Le cinéma a façonné notre imaginaire et notre façon de voir le monde par sa grammaire et ses codes, si bien que l’on se demande parfois si la réalité elle-même n’est pas à se complaire dans des façons photogéniques, à se comporter comme un objet destiné à être vu, photographié, filmé. On est sous le charme et il nous est devenu difficile de mesurer l’imprégnation comme de vérifier si les rêves connaissaient aussi des manières de ralentis expressifs ou de montage avant que les films en infiltrent la langue. Tout comme la photographie, après avoir pris la peinture pour modèle, en fut un outil nouveau, un objet déterminant ou un motif, le cinéma a fasciné et fascine encore les peintres en fournissant une imagerie conséquente et un modèle de représentation fécond. L’art de Luc Tuymans est marqué et presque déterminé par les images médiatiques et la pratique de la vidéo et de la photographie.
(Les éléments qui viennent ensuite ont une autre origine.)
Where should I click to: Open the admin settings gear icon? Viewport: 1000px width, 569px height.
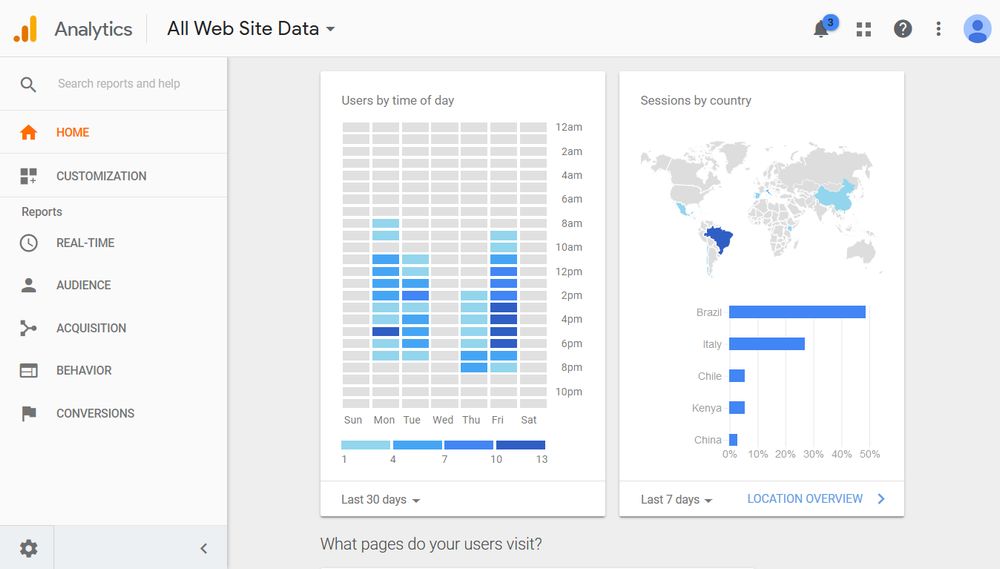[29, 548]
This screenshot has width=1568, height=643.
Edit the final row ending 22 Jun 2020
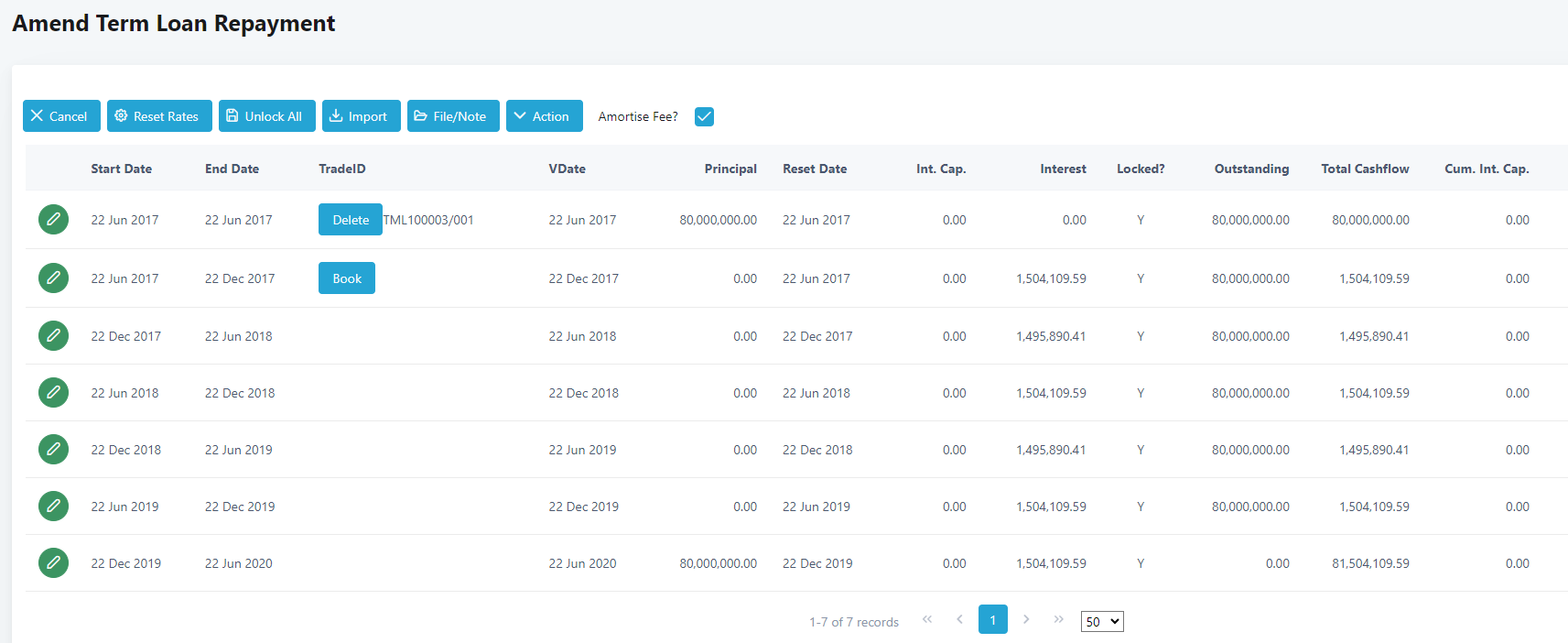point(53,563)
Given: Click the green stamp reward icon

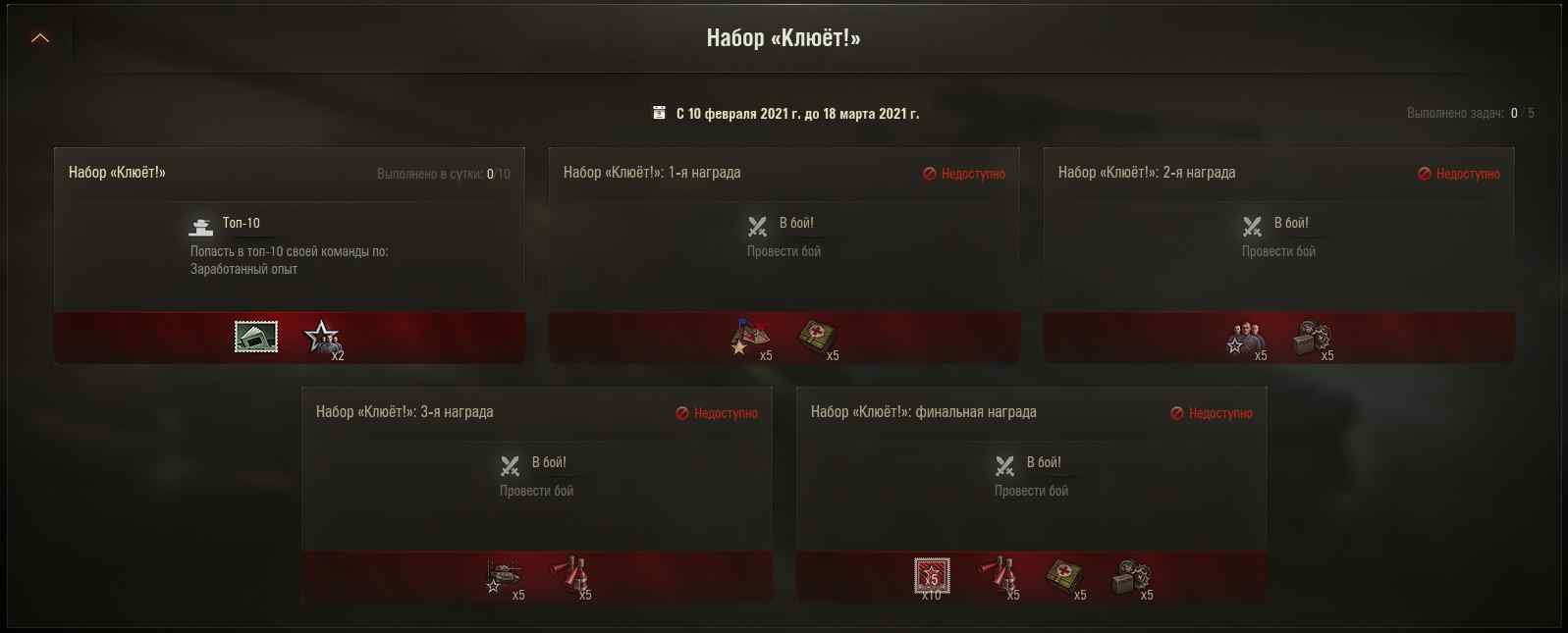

Non pas qu’il s’agisse pour lui de mimer la photographie ou de s’en servir de modèle réaliste, mais il semblerait plutôt qu’il ait rapidement réalisé comme la réalité nous était massivement donnée sous ce mode médiatique, à ne plus pouvoir en être dissociée ; que le monde se faisait images. Nous ne croisons que rarement les choses, plus souvent les images que l’on s’en donne à voir qui sont alors comme la voix chaotique du monde. Des fragments, des abstractions, des réalités planes ou lumineuses avec leur texture propre, leur matérialité, les images construisent une fiction elliptique du monde. Sans cesse, des milliers d’images de nature diverse apparaissent et s’évanouissent sur les écrans retournés de nos yeux générant des fantômes à cheval sur la nuit de laquelle ils émergent et qui les reprend. De ce flux nous accrochent quelques images prégnantes rendues au silence, à l’exil. Des lambeaux. Les tableaux de Tuymans ressemblent davantage à des images mentales filtrant d’autres images qu’à des portraits sur nature ; leurs teintes grises sourdes, leur caractère sommaire, flou parfois, partiel en ce qu’ils ne montrent la plupart du temps qu’un détail en font des sortes de souvenirs décrochés à l’emporte-pièce, troués. L’image est habitée par ce qui l’excède, la déborde et dont elle est le sourd négatif. Exposition Portraits, Mamco Genève, Septembre 2006.